= Ro-Ann Mohammed =

LGBTQ rights activist in Barbados

Ro-Ann Mohammed is a human rights activist. In 2012, she co-founded the organisation Barbados - Gays, Lesbians and All-Sexuals against Discrimination (B-GLAD) with Donnya Piggott. In 2018, she was an organizer of Barbados' first LGBTQ Pride Parade.

== Early life ==
Ro-Ann was born and raised in Trinidad and Tobago. She moved to Barbados to attend The University of the West Indies Cave Hill and studied psychology.

== Career ==
In 2012, she started B-GLAD with Donnya Piggott. She has been vocal about the discrimination that LGBTQ people face in Barbados. and that the Evangelical Church in Barbados discriminates against LGBTQ people.

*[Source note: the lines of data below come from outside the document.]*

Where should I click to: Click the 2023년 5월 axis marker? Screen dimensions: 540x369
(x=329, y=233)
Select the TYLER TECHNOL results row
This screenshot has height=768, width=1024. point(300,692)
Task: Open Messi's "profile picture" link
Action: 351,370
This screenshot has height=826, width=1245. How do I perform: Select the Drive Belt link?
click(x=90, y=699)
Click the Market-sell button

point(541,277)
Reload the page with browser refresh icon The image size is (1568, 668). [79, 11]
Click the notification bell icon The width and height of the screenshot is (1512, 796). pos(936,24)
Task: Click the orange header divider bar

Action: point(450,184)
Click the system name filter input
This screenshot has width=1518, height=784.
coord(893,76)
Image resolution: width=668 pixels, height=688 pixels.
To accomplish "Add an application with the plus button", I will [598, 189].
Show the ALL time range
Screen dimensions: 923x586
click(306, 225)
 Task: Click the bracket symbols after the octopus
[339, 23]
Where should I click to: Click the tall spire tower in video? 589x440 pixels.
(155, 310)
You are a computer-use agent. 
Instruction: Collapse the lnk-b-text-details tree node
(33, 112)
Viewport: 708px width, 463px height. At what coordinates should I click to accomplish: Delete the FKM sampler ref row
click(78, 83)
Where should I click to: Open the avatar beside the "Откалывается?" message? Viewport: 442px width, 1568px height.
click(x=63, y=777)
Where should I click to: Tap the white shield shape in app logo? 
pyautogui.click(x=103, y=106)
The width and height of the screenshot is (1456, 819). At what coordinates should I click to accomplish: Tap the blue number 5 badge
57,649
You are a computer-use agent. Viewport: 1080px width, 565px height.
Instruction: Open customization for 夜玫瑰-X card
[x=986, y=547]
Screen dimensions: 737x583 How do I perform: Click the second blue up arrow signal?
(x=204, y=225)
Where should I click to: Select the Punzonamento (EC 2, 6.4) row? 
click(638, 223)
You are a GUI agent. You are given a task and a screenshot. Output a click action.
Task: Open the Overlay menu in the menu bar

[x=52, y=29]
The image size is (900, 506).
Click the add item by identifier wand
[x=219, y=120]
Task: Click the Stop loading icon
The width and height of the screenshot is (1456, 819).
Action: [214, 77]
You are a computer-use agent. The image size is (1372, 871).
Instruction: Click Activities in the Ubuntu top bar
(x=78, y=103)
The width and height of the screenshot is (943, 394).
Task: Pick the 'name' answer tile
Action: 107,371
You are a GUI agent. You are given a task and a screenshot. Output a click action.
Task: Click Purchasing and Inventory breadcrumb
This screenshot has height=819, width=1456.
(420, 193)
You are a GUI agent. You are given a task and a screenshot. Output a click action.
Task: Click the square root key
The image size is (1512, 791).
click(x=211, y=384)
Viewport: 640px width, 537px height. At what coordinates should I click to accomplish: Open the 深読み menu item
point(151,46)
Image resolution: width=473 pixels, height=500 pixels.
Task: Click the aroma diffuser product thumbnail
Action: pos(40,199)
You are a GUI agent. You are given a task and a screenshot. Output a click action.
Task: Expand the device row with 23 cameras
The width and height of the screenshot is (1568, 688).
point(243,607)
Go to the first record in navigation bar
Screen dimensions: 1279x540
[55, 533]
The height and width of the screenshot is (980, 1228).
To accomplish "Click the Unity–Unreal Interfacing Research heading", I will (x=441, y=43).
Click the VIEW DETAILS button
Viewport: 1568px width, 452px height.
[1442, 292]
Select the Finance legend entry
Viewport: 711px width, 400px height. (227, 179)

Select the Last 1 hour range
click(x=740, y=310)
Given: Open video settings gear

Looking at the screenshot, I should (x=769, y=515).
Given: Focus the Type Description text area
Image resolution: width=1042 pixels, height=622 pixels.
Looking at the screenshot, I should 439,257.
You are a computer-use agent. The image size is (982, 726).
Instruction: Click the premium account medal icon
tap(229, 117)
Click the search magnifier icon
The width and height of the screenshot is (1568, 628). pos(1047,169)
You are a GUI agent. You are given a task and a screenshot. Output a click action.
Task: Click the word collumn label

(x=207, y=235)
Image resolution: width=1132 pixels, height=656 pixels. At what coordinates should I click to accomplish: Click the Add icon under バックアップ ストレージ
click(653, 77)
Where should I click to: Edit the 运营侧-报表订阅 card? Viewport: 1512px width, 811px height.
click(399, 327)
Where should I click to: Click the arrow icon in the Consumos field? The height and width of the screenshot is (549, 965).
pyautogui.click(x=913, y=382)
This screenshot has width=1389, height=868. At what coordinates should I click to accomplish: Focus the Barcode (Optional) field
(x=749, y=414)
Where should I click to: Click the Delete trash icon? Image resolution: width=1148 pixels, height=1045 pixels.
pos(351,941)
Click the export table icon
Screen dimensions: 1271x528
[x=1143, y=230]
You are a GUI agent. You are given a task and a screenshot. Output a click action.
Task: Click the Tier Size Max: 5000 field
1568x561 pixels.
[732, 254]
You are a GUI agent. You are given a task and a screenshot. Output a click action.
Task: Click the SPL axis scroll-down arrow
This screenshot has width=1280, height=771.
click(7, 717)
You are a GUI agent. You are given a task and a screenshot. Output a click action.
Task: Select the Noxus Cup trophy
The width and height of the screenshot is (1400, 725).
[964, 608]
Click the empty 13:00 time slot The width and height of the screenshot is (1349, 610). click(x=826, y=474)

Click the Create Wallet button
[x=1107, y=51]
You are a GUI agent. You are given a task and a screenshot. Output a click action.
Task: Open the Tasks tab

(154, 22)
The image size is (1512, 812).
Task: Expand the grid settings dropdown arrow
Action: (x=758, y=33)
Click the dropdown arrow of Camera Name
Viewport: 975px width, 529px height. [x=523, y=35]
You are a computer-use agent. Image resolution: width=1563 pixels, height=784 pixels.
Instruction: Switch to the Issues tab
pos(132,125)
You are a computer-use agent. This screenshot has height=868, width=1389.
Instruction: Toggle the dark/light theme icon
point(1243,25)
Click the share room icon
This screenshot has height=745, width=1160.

She is a feminist, advocate for gender equality and activist for sexual and reproductive health rights. In 2016, she was named as a Fellow in President Obama's Young Leader of the Americas Initiative (YLAI) for her work with the Barbados LGBTQ community.

She speaks out against the Barbados government, which punishes gay sex with life imprisonment. She attended anti-LGBTQ spaces in protest. In 2018, Mohammed was responsible for organizing Barbados' first LGBTQ Pride Parade, which took place in the island's capital of Bridgetown.